- Extract
──────────────────────────────
Petitions and fundraisers …

Update 13:00 9 April – the petition has been signed by 220,050 people. Any petition signed by over 100,000 people will be considered by parliament for a debate.

… well one petition and, later, one fundraiser.

As I write this, and as you see above, this petition on the UK government and parliament website has hit 88,611 signatures in not much more than 24 hours. You won’t be surprised to know I buy into the aim 100%. I don’t think the explanatory sentences with it are that great but I praise John Innes who created it (whoever he is). If you haven’t already, I’d urge you to sign it.

Watching the petition grow from virtually nothing yesterday it struck me that it’s a great example of an individual action that just caught the mood and grew (is still growing) spontaneously. It doesn’t seem to have been planned by any large organisation or be part of some great scheme promoted by a political party. And it’s all the more valuable for that.

One of the amusing spin-offs has been the number of nationalists online who’ve said ‘Aye but how many of them come from Scotland?’ They probably didn’t notice that you can see a map of the number of people signing by UK parliamentary constituency:

It’s a great little map by the way. You can click on any constituency and see the lucky MP who represents it, the number of their constituents who’ve signed it, and the percentage of the electorate that represents.
──────────────────────────────
- Data shown
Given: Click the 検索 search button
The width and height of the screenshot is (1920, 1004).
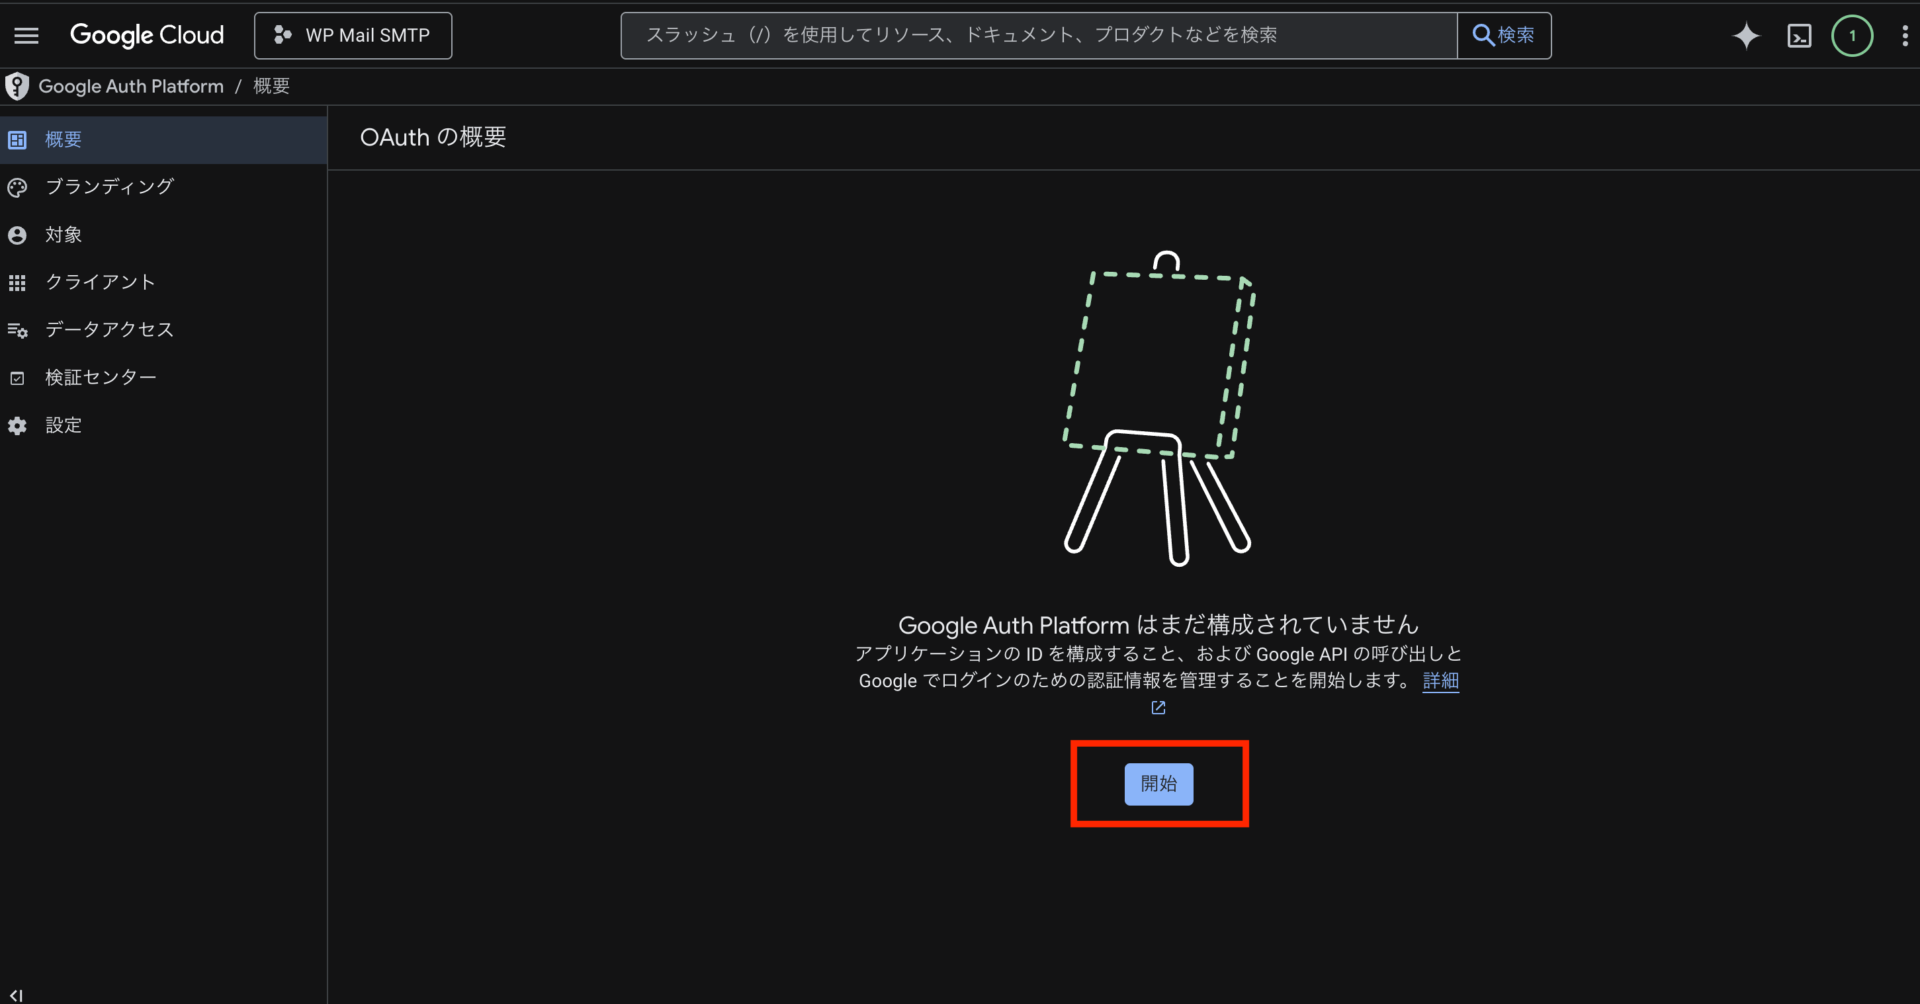Looking at the screenshot, I should pyautogui.click(x=1503, y=36).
──────────────────────────────
- Directive
Reproduce the stretch of the petition post from "Update 13:00 9" through "for a debate." word for word. Work only from the petition post itself.

- Answer for the task
Update 13:00 9 April – the petition has been signed by 220,050 people. Any petition signed by over 100,000 people will be considered by parliament for a debate.